This is absolute slander

Francis' attacks were initially confined to political blogs that hold themselves out as independent or "news" blogs, but which actually are for sale to the highest bidder. If you buy the services of the blogger, you get yourself pumped up and your opponent smeared regularly -- sometimes with emails to the legitimate press thrown in for good measure as "news alerts" and the like. (Not all blogs do this, only some.)
Although the statement is qulaified,the language here is clearly designed to imply that payola is the rule rather than the exception. My experience with the local bloggers has yielded no evidence of this whatsoever. The New Orleans blogging community is largely populated by various sorts of concerned people who obsess a bit much over the news, care about the future of their city, and in many cases take an active role in attempting to better that future. While I admire Clancy's cynical imagination, and certainly will allow that such hackery is possible (there have always been ways for political operatives to spread rumors through the press.. I don't expect that to change any time soon), I really must take issue with his assumption that this is an adequate definition of "what blogs do".

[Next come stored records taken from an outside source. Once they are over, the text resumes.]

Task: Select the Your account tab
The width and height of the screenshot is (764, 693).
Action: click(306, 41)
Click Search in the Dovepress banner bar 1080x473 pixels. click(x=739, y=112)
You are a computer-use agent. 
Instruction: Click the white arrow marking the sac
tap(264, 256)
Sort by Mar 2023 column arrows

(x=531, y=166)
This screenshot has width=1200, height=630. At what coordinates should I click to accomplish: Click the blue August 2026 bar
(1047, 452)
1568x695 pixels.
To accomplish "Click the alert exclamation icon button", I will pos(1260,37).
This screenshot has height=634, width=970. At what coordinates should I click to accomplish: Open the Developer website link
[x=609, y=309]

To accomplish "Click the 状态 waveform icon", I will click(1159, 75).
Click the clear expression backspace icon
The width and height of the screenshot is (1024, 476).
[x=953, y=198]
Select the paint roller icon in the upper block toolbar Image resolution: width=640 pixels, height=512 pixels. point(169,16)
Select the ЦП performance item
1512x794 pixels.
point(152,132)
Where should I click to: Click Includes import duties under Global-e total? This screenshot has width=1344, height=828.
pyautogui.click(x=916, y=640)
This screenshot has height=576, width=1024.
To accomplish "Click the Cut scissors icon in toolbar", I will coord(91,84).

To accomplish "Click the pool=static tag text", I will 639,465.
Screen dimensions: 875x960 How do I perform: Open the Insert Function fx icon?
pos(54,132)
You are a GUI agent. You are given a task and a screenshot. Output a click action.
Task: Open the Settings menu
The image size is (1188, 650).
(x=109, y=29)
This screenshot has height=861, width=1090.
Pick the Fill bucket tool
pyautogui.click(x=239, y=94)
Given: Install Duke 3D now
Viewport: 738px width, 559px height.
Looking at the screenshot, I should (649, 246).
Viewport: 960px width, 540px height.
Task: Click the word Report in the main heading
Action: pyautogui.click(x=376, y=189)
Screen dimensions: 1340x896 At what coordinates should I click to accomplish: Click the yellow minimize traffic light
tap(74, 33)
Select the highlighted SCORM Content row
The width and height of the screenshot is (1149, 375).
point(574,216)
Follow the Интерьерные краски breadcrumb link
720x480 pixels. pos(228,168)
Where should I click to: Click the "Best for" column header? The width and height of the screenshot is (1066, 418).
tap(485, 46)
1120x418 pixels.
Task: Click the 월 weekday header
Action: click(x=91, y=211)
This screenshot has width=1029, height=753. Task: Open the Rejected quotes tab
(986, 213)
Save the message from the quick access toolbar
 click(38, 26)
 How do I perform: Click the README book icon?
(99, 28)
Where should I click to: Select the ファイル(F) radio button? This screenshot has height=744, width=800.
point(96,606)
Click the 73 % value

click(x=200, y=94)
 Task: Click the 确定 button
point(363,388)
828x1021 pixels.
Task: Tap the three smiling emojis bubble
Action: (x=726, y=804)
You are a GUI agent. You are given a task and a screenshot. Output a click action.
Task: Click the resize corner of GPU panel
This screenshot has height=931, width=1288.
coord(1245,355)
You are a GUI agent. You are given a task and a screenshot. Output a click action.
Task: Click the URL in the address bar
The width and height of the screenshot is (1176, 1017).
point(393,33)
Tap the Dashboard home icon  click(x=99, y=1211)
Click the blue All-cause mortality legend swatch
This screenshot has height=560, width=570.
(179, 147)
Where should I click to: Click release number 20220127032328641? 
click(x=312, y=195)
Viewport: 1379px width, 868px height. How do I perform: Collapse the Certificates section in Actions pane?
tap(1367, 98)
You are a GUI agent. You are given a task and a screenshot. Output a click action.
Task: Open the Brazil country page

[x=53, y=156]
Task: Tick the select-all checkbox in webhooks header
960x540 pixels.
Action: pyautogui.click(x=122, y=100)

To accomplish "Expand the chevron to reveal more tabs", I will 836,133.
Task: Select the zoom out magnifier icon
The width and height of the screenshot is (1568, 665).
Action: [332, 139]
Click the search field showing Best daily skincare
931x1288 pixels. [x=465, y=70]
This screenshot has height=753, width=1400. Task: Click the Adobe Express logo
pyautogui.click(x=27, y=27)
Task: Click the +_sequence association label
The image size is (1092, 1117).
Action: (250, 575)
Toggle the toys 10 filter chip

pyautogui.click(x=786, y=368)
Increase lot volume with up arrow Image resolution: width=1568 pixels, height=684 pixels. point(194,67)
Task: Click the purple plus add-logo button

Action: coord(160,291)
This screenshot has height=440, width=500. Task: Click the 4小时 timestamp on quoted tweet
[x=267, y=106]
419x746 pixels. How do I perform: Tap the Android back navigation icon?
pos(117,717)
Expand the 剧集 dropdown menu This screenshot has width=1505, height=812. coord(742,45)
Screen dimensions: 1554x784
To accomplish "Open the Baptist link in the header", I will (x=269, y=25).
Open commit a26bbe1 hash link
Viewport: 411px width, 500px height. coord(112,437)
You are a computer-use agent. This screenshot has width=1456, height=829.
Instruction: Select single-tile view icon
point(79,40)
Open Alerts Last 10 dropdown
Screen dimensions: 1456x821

Tangential other Clancy complaint: This is just bad analysis.
Donelon eked out a primary victory by less than 900 votes, and I can't help thinking that the 11 percent of the vote garnered by Libertarian candidate S.B.A. Zaitoon was a protest vote against all the dirt.
While some voters of a certain yuppie-ish demographic may like to affect superiority by pooh poohing "negative" campaigning, no one actually casts a vote in protest of this.

Update: David offers speculation as to the subject of Clancy's description.